とちぎテレビ

桜の木の中を食い荒らし、枯らしてしまう特定外来生物の「クビアカツヤカミキリ」の被害の範囲が栃木県内で年々広がっています。ちょうど今、繁殖期を迎えていて市民の手を借りて被害防止に取り組む自治体も出てきました。

クビアカツヤカミキリは、元々は日本にいない中国や朝鮮半島などに分布する昆虫です。幼虫が桜や桃の木の中を食い荒らし枯らしてしまうことから環境省は2018年に生態系や農林水産業に被害をおよぼす「特定外来生物」に指定しました。

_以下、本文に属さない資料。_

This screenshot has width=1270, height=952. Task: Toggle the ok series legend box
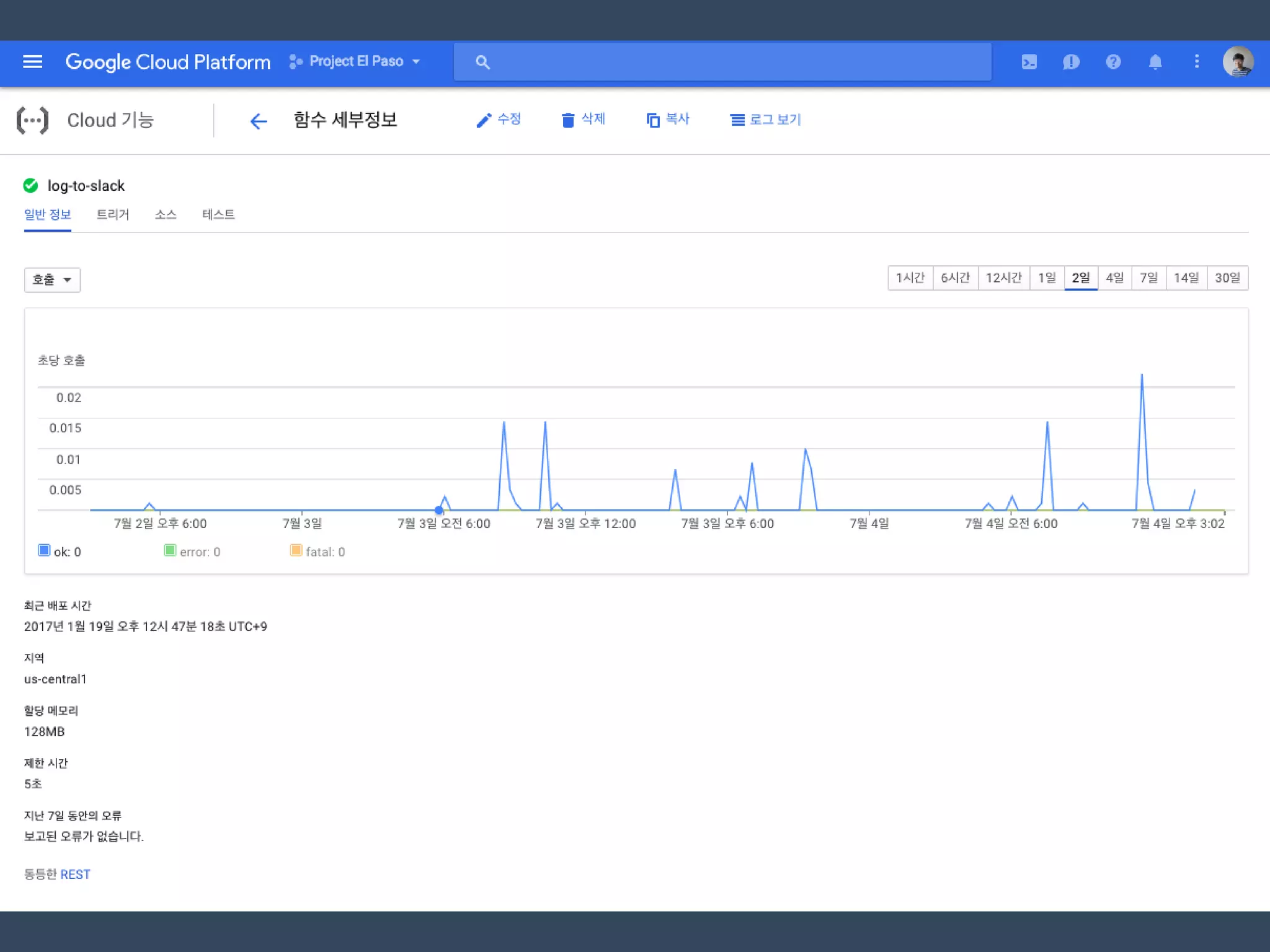point(44,550)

栃木県内では、2016年7月に足利市で初めて成虫が見つかり、県の調べで昨年度は12の市と町で新たに3200本余りの被害が確認されました。

このうちの3分の1を占め最も被害が深刻な足利市です。この場所は、毎年春には、およそ150本もの桜並木があたりをピンク色に染める名所でしたが今は半分ほどの本数に減ってしまいました。幹を見てみると、至る所に穴や、それをふさいだ痕跡があり、「クビアカツヤカミキリ」対策の注意書き。根元には寄生した幼虫が出す「フラス」と呼ばれる木くずと糞が混じった粉状のものが大量にあり、中には、すでに枯れてしまっている木もありました。

クビアカツヤカミキリは、6月から8月に成虫になり、在来のカミキリの3倍ほどになる最大1000個の卵を産むといいます。足利市内にある桜を回ってみると寄生していた木の中で羽化し、外に出ようとする瞬間を撮影することができました。

足利市は被害の拡大を防ごうとこの時期に合わせて市役所1階のロビーで注意と駆除を呼びかける展示を行っています。巨大なオブジェの展示のほか、継続して、駆除に協力する市民ボランティアを募集しています。ボランティアは400人を超え被害の増加スピードは緩やかになってきましたがかつて憩いの場所だった美しい景色はもうなく、市民は、対策の難しさを感じています。

こうした中、足利市は6月15日に市の総合運動場で県内で初となる競技形式の駆除イベントを開きます。市民参加による一網打尽作戦で捕まえた数を競い、取り組みをさらに加速させたい考えです。